## Try it
Among the entries below, retype exactly the lines starting with the one with "Open the Thu 4/14 column header" and going on through the one with "Click the word", but not the pictures.

Stored data
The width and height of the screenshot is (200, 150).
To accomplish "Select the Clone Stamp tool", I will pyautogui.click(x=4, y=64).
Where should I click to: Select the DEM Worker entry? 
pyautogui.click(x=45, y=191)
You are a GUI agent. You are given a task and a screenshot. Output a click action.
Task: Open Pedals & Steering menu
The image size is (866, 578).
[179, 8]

...

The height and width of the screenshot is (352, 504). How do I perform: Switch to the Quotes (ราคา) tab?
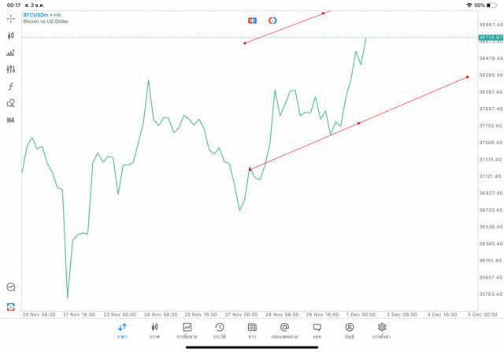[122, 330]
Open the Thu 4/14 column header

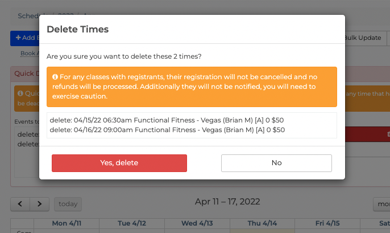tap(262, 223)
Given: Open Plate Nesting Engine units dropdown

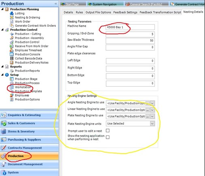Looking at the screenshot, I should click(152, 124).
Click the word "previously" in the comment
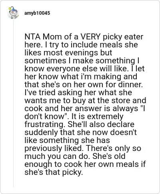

## Answer box
Open the Thu 4/14 column header

tap(262, 223)
Given: Open Plate Nesting Engine units dropdown

Looking at the screenshot, I should click(152, 124).
Click the word "previously" in the comment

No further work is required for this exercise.